In this district that stretches from Muncie south to the Ohio River, the Pence name has been a constant in political circles since Vice President Mike Pence first ran for Congress in 1988. Pence lost his first two congressional campaigns in what was then the 2nd District. After a stint as a political radio host, he would eventually go on to be elected as the region’s congressman from 2001 to 2013 until he became Indiana governor.
Pence’s elevation as Donald Trump’s vice president in 2016, combined with then-Sixth District Congressman Luke Messer’s decision to run for U.S. Senate, cleared the way for Pence’s older brother to easily win the congressional seat in 2018 from the family’s home base of Columbus.

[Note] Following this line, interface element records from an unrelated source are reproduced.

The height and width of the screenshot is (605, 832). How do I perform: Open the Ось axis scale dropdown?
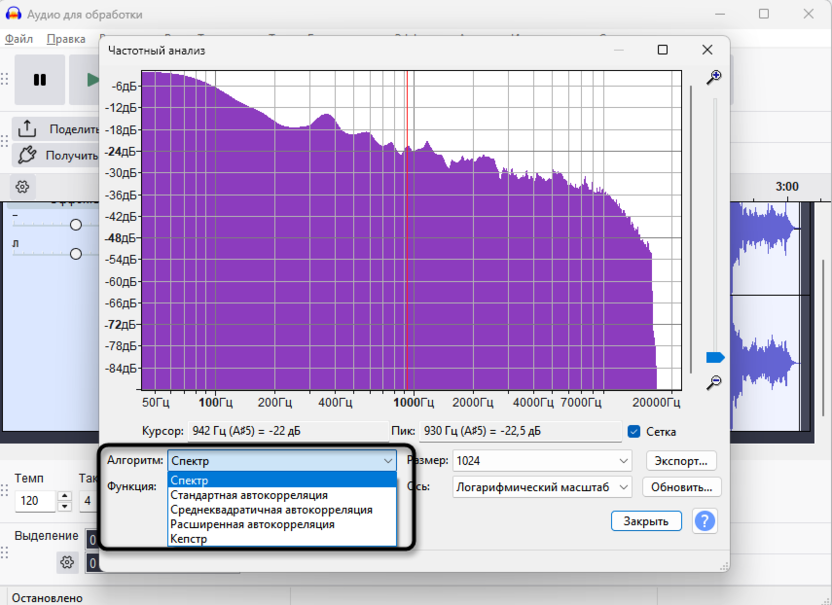541,488
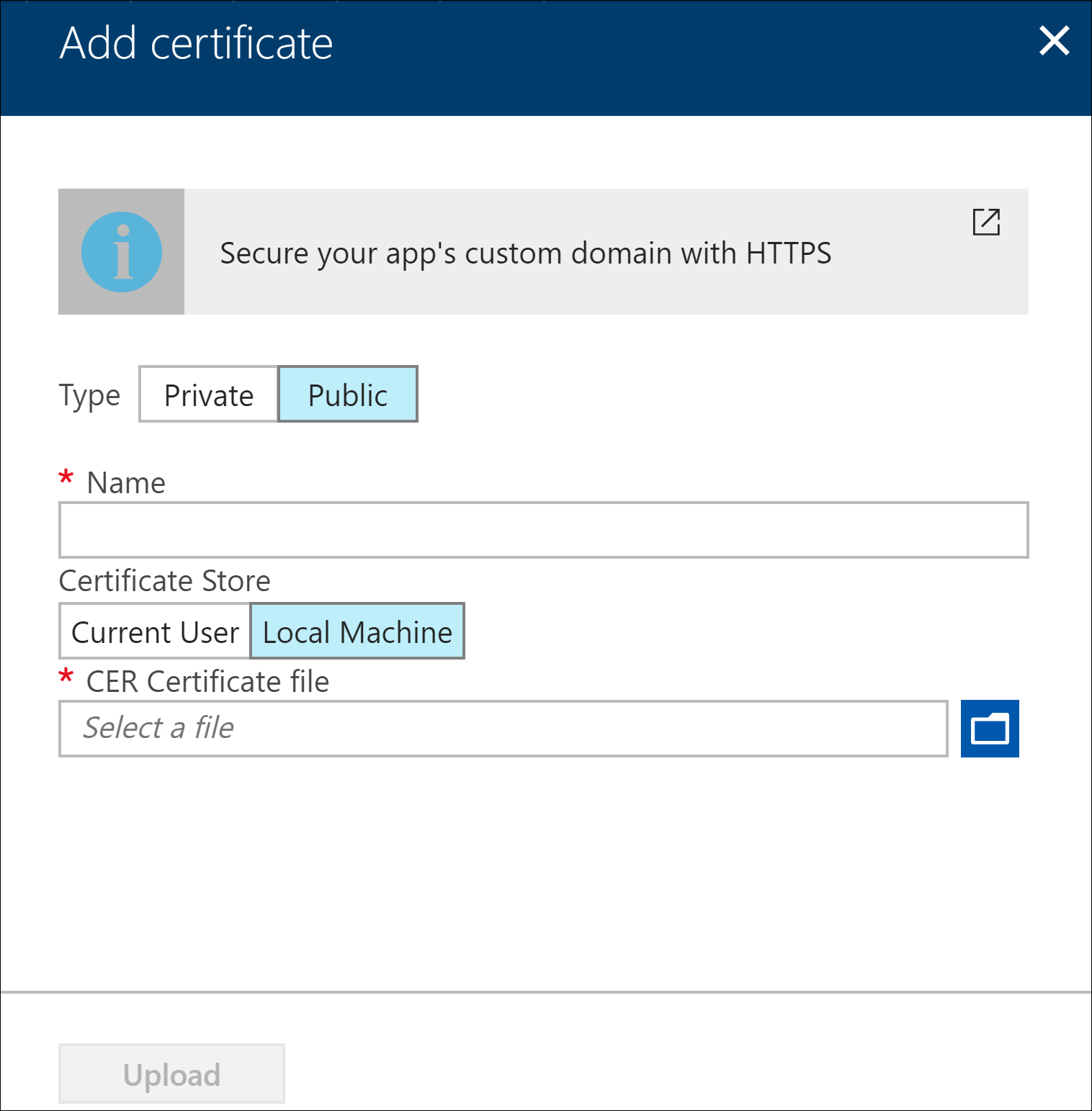1092x1111 pixels.
Task: Open the external link icon in banner
Action: (x=985, y=222)
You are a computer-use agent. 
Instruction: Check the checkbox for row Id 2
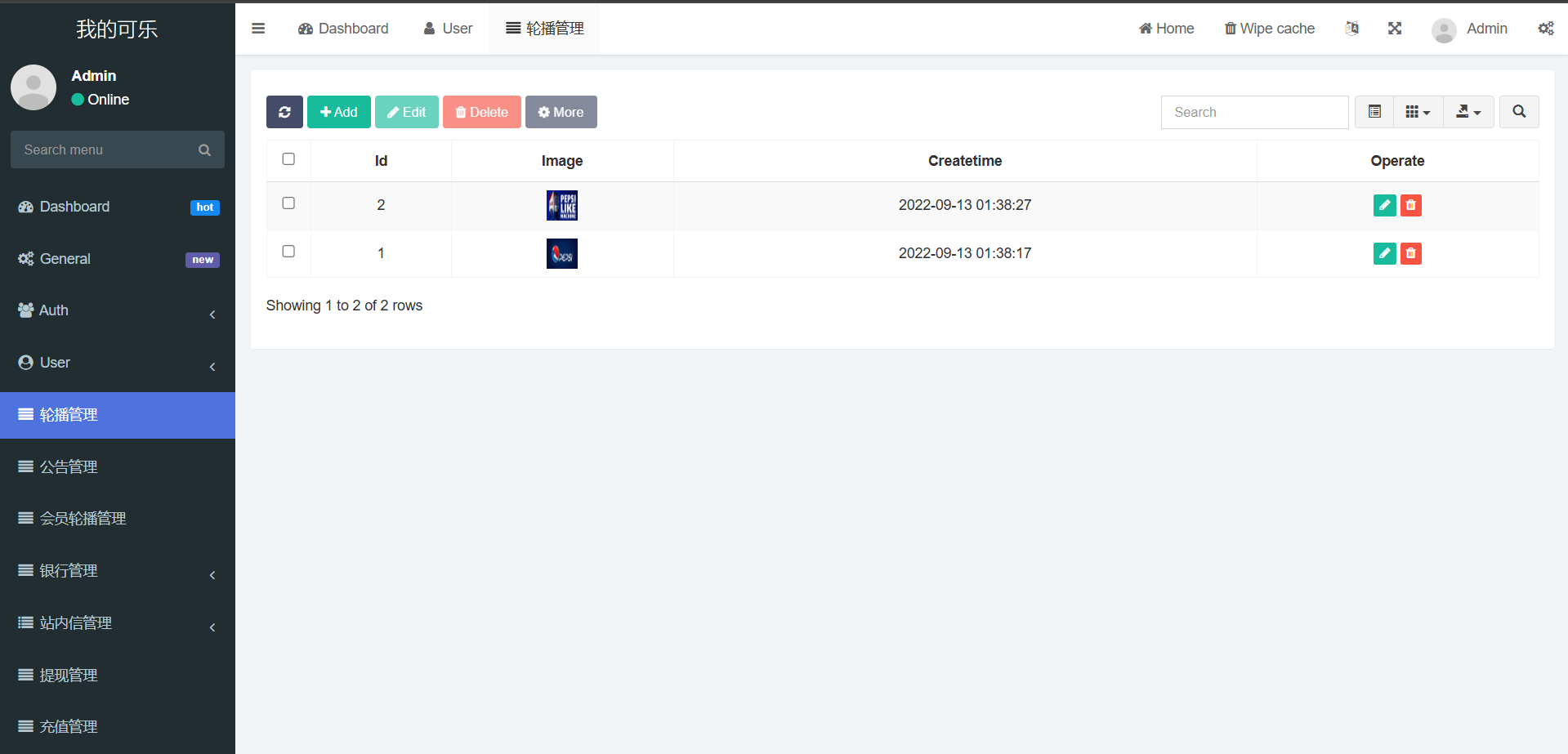288,203
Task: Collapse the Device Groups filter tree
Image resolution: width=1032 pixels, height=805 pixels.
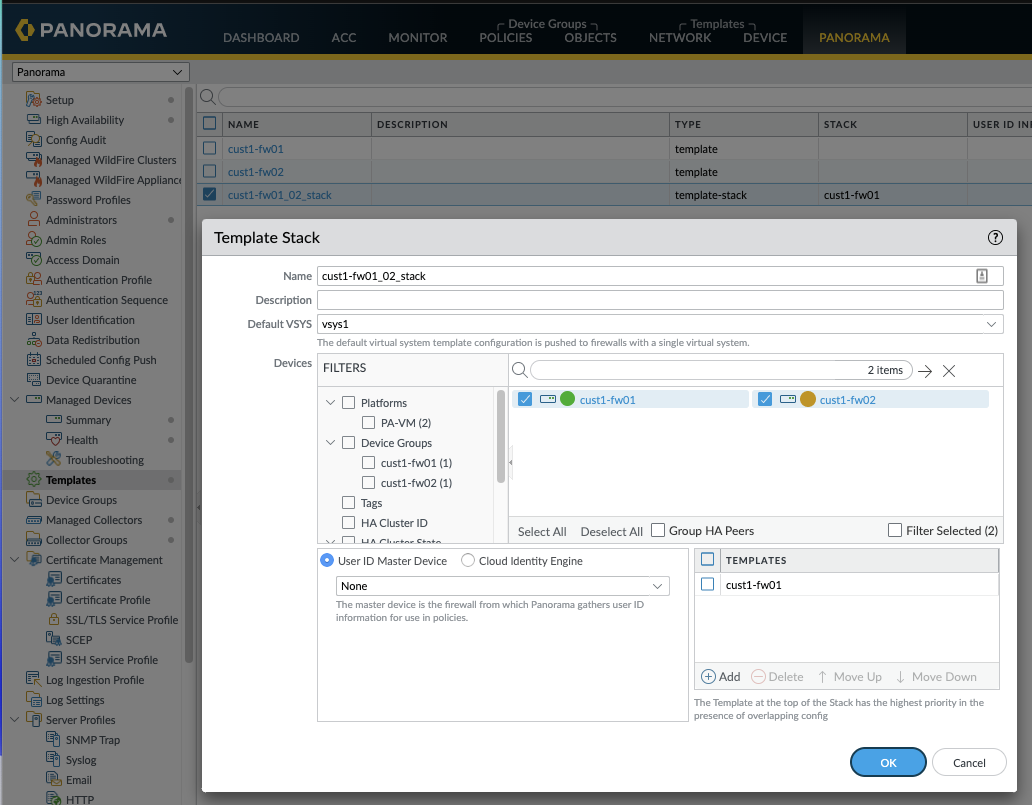Action: tap(331, 442)
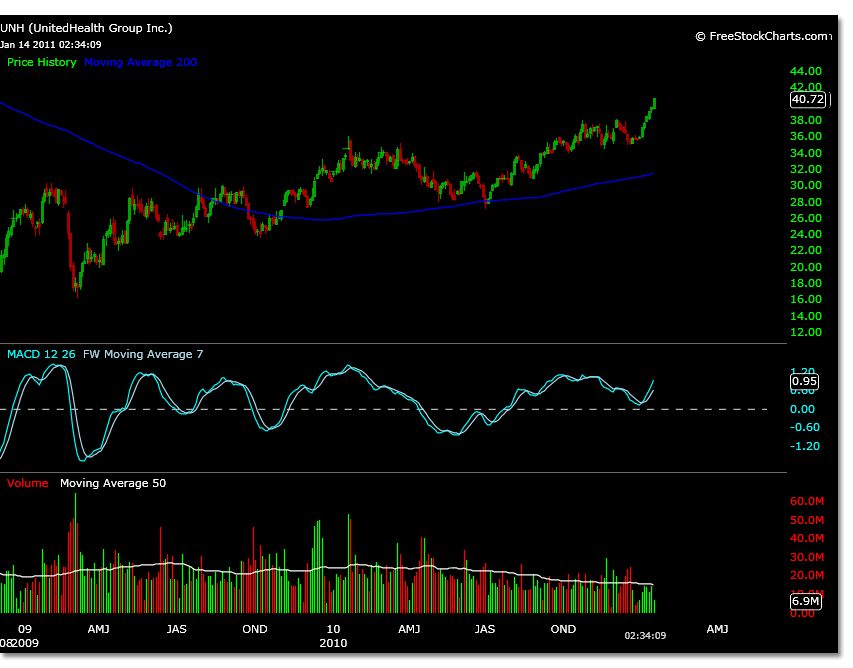This screenshot has height=668, width=853.
Task: Select the red Volume indicator label
Action: tap(27, 483)
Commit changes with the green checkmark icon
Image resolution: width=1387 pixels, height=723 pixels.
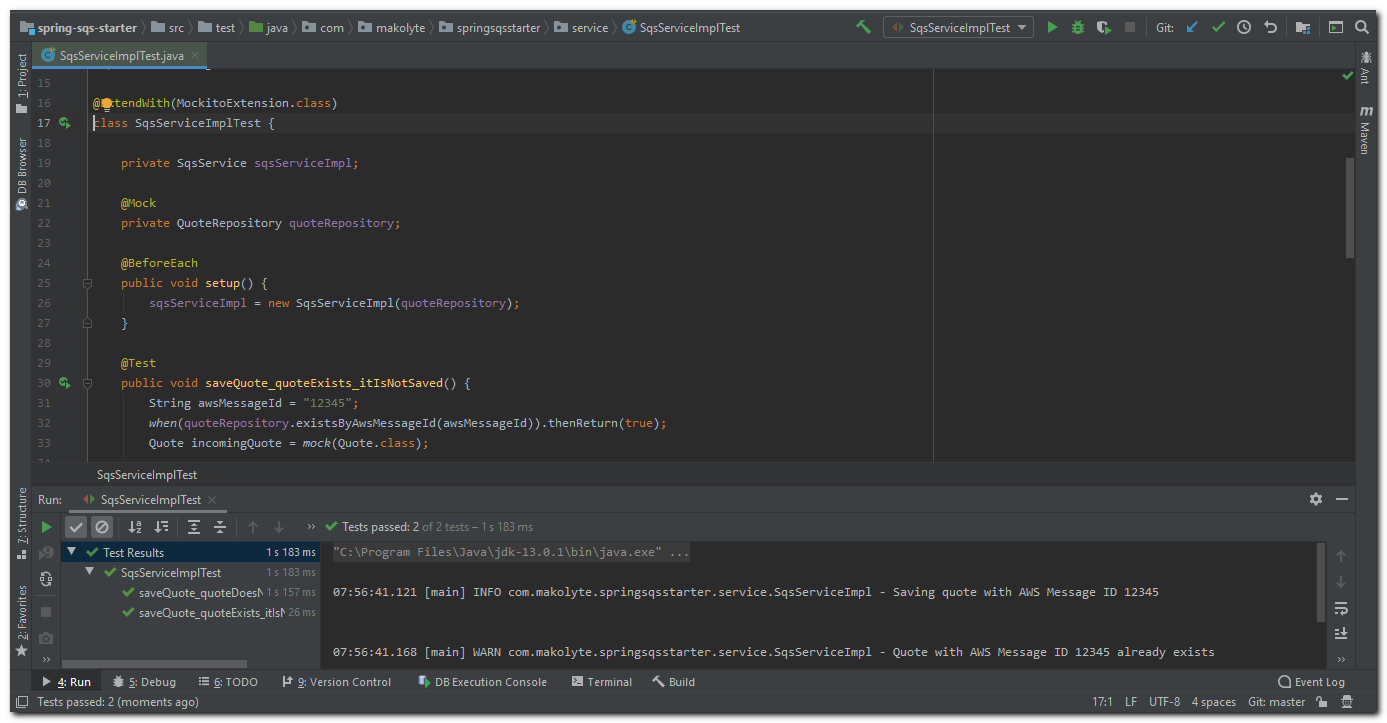(1218, 27)
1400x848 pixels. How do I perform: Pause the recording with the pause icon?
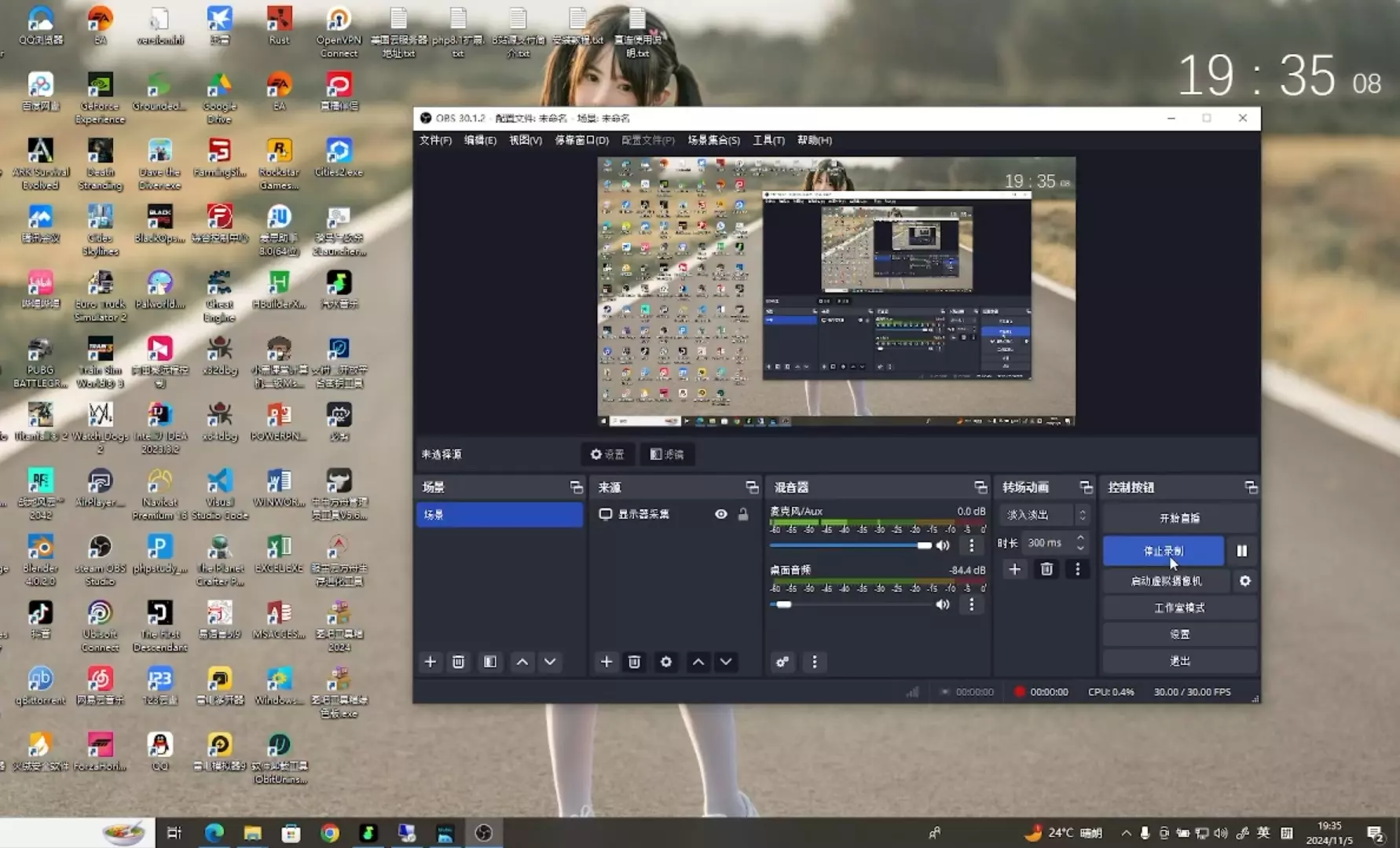pyautogui.click(x=1241, y=551)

Greg Pence depended largely on the family name, big-time Republican donors and warm and fuzzy commercials during the campaign, limiting public appearances and media interviews. This was a source of frustration for Pence’s primary challengers and Democrat opponent Jeannine Lee Lake, who faced Pence in both the 2018 and 2020 general elections, losing both by roughly 2-to-1 margins in a district rated the most staunchly Republican in the state.
Before entering politics, Pence was the president of Kiel Brothers Oil Company, an oil-supply business and chain of convenience stores. The business filed for bankruptcy as the price of oil collapsed and the state imposed an $8.4 million environmental fine for leaky storage tanks. More recently, Pence and his wife Denise have owned two antique malls in southern Indiana.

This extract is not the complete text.